Ao tomar conhecimento do golpe, o TJDFT acionou a segurança. Os vigilantes levaram as fitas das câmeras do circuito de segurança do órgão e a vítima para registrar ocorrência na 1ª Delegacia de Polícia (Asa Sul). O delegado chefe, Anderson Espíndola, instaurou inquérito policial para investigar o caso.
Por meio das imagens e do número da conta para a qual foi feita a transferência do dinheiro, o delegado identificou os golpistas P.W.D.C., 36 anos, e seu primo A.C.F., de idade não revelada. Na opinião de Espíndola, os falsários agiram rápido e foram muito ousados ao usar um documento falso para retirar um alvará no Tribunal de Justiça.
Movimentação
Após pegar a certidão, os homens foram à agência bancária, sacaram R$ 3 mil e transferiram o restante para a conta de M.D.S., em uma agência da CEF, em Ceilândia. O delegado informou que às 14h55 o valor entrou na conta da mulher. Vinte minutos depois, às 15h15, ela estava no banco, onde sacou R$ 5 mil em dinheiro e fez três transferências para a conta do marido H.C.S, deixando R$ 5.302,37 em sua conta.
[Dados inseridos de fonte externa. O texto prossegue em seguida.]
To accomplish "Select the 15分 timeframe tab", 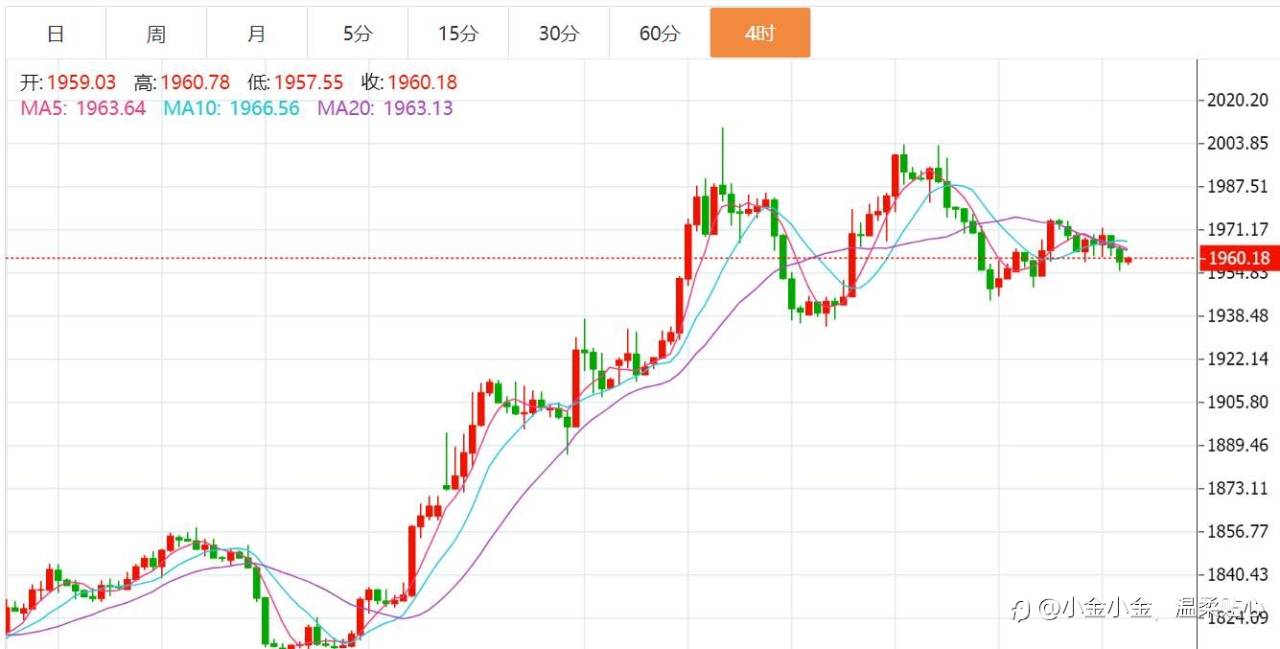I will coord(458,33).
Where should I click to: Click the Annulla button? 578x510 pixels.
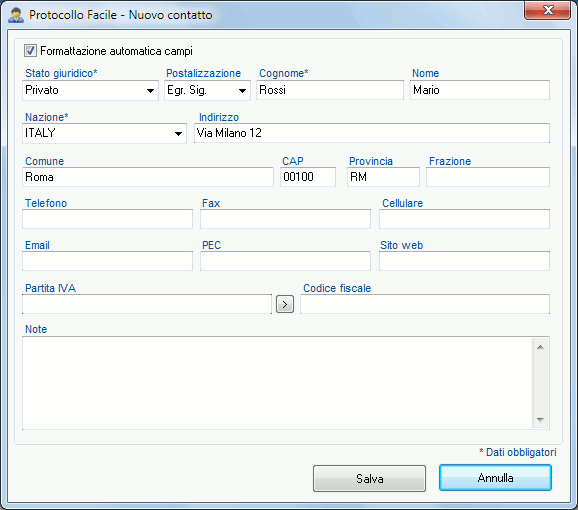[x=495, y=478]
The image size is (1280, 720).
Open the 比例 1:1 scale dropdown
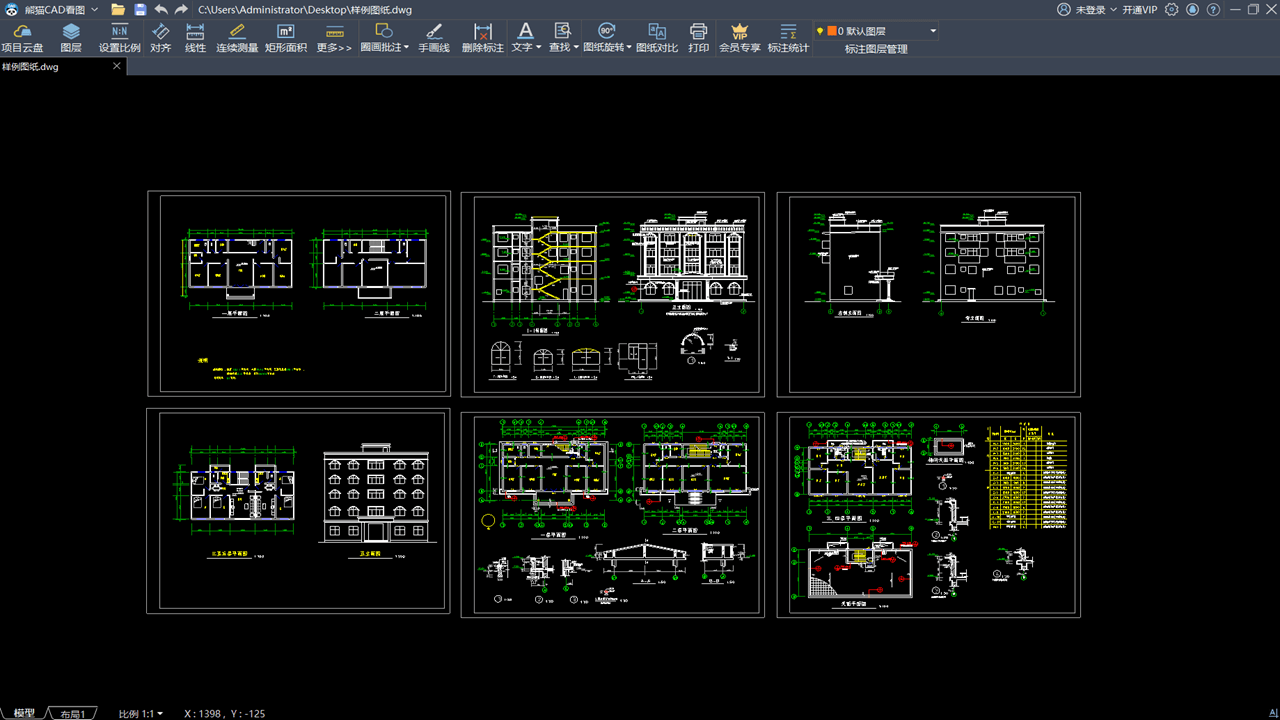point(141,713)
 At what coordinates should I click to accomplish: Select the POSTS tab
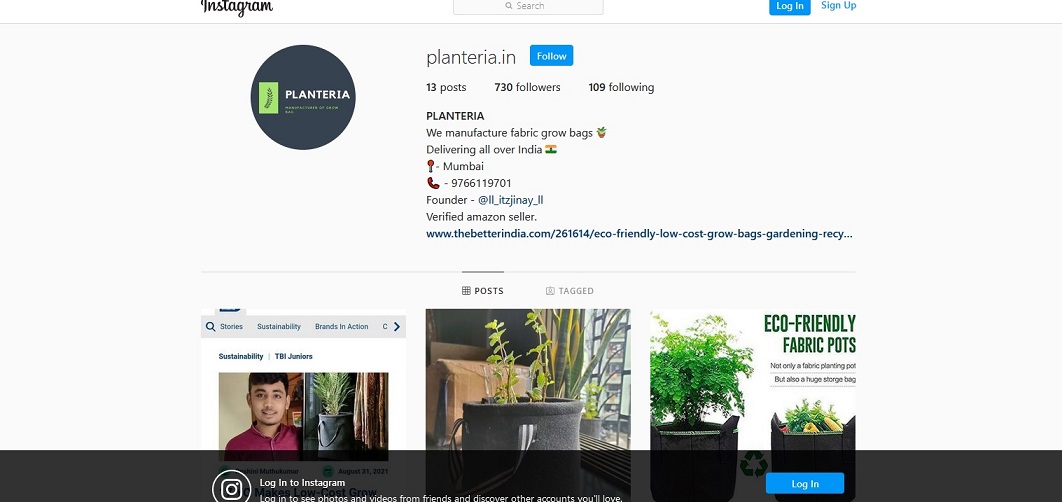(x=483, y=291)
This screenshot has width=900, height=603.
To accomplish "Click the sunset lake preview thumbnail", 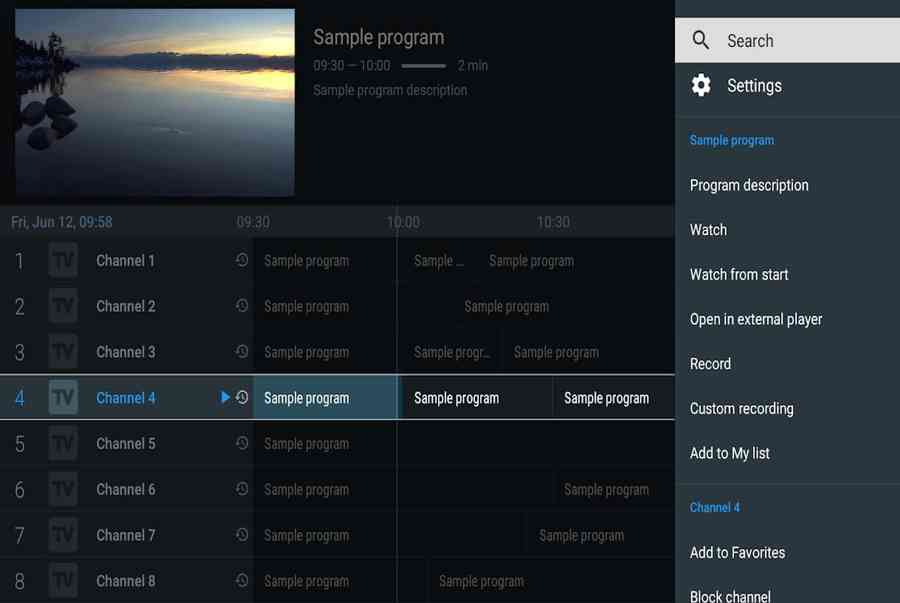I will click(155, 102).
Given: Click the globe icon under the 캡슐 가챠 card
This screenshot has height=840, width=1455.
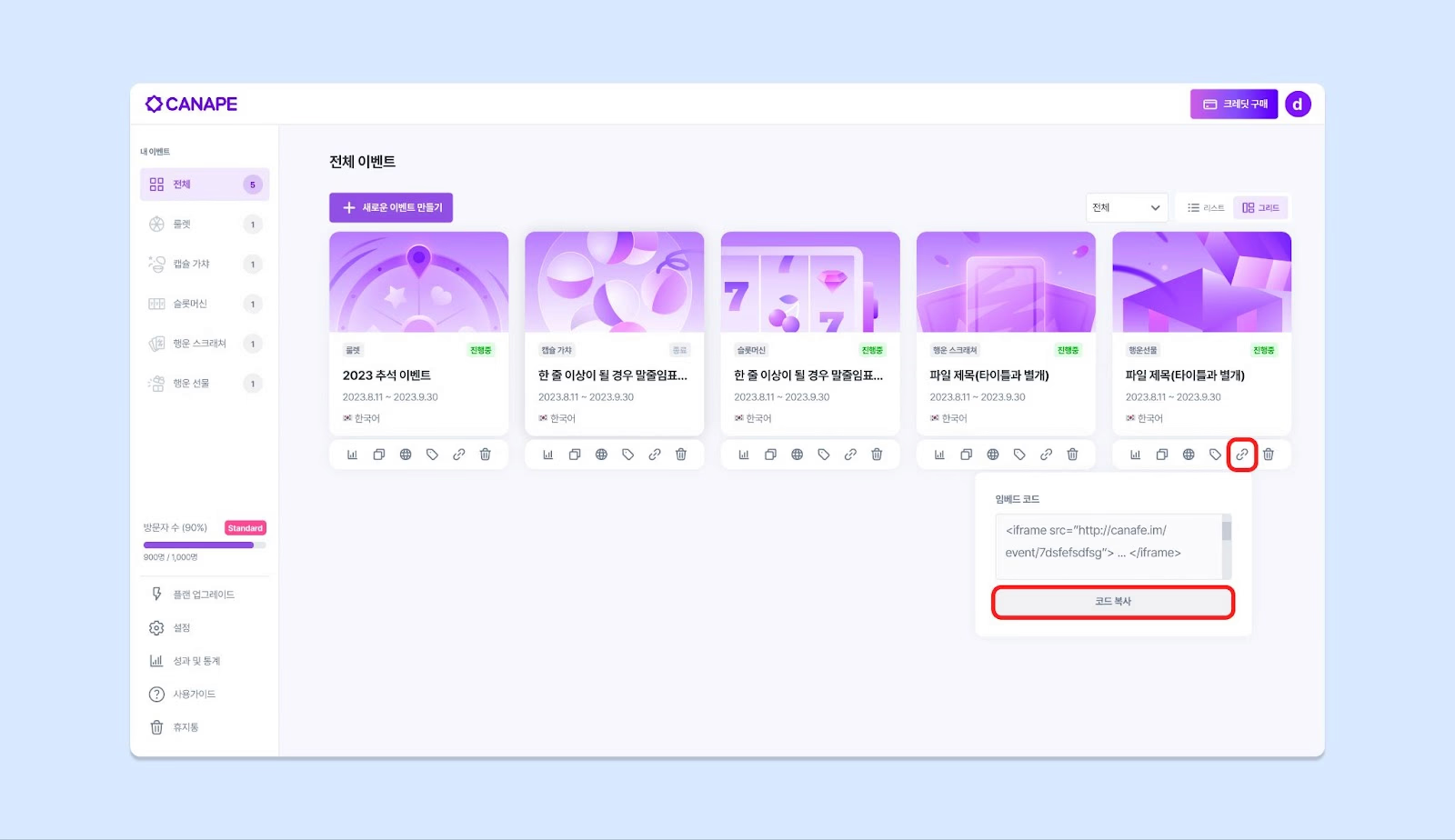Looking at the screenshot, I should pyautogui.click(x=601, y=455).
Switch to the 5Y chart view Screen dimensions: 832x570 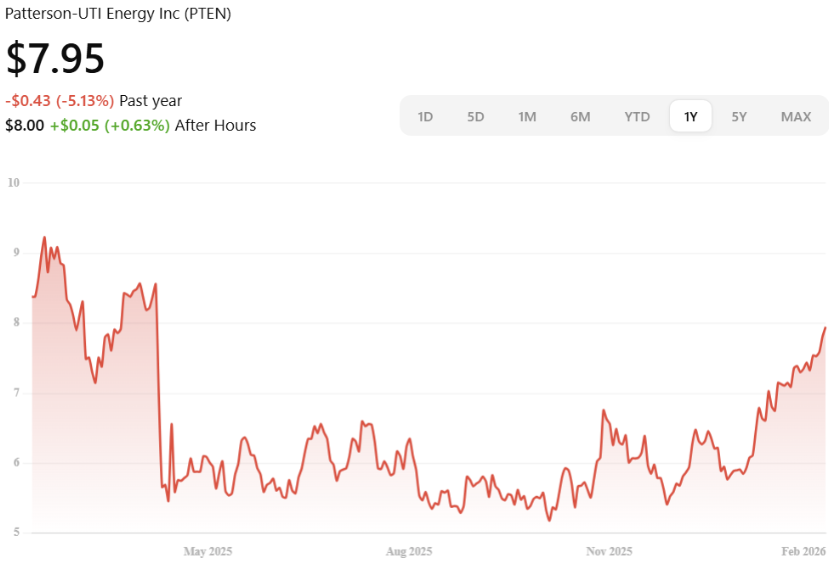[739, 116]
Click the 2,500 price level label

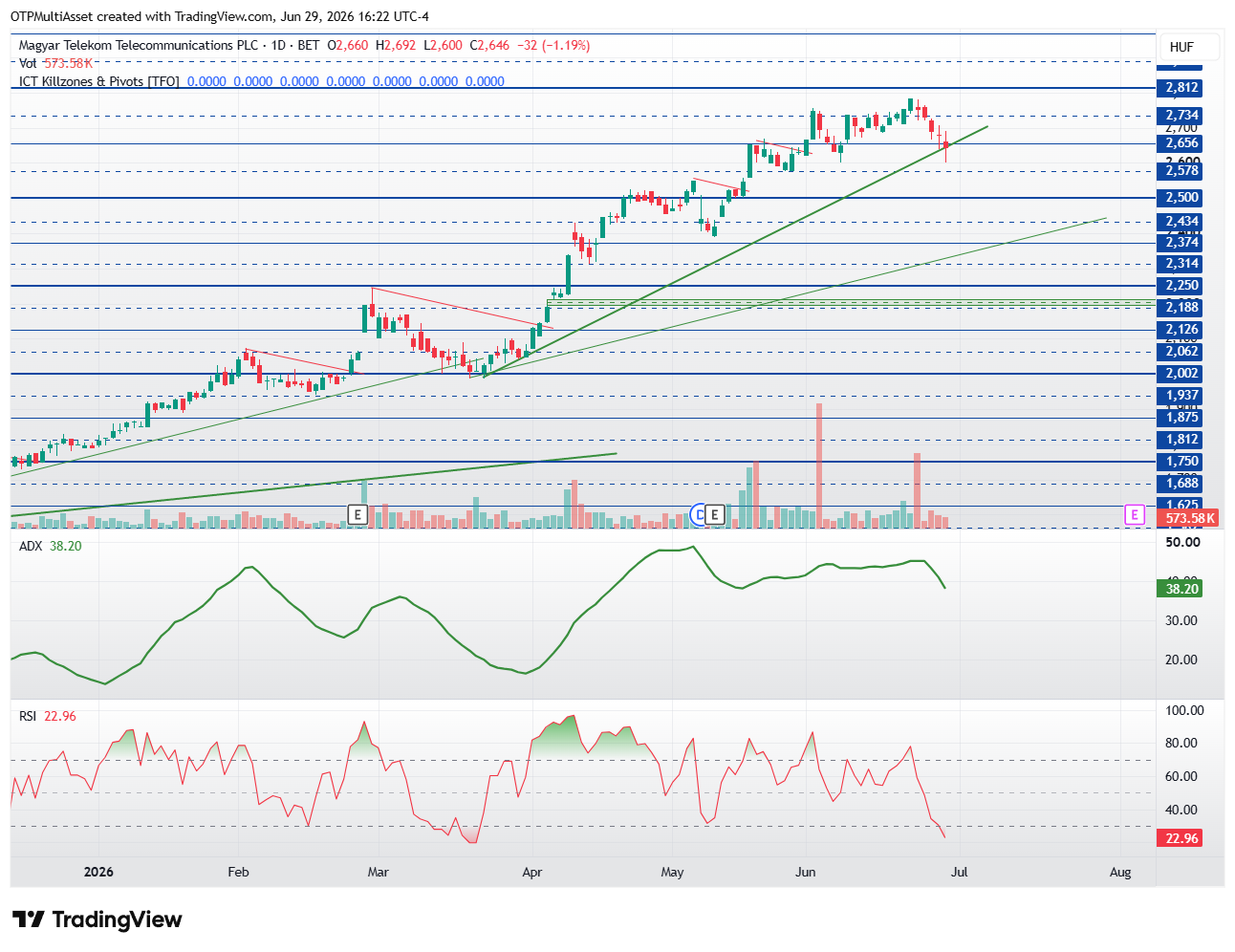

Identificada, a mulher foi intimada a prestar esclarecimentos sobre a origem do dinheiro. Afirmou ter emprestado o número da conta ao amigo P.W., para que ele depositasse o dinheiro da venda de um carro e, para sua surpresa, a Justiça tinha bloqueado a conta. A polícia pediu a prisão temporária da dupla, que foi presa em Ceilândia.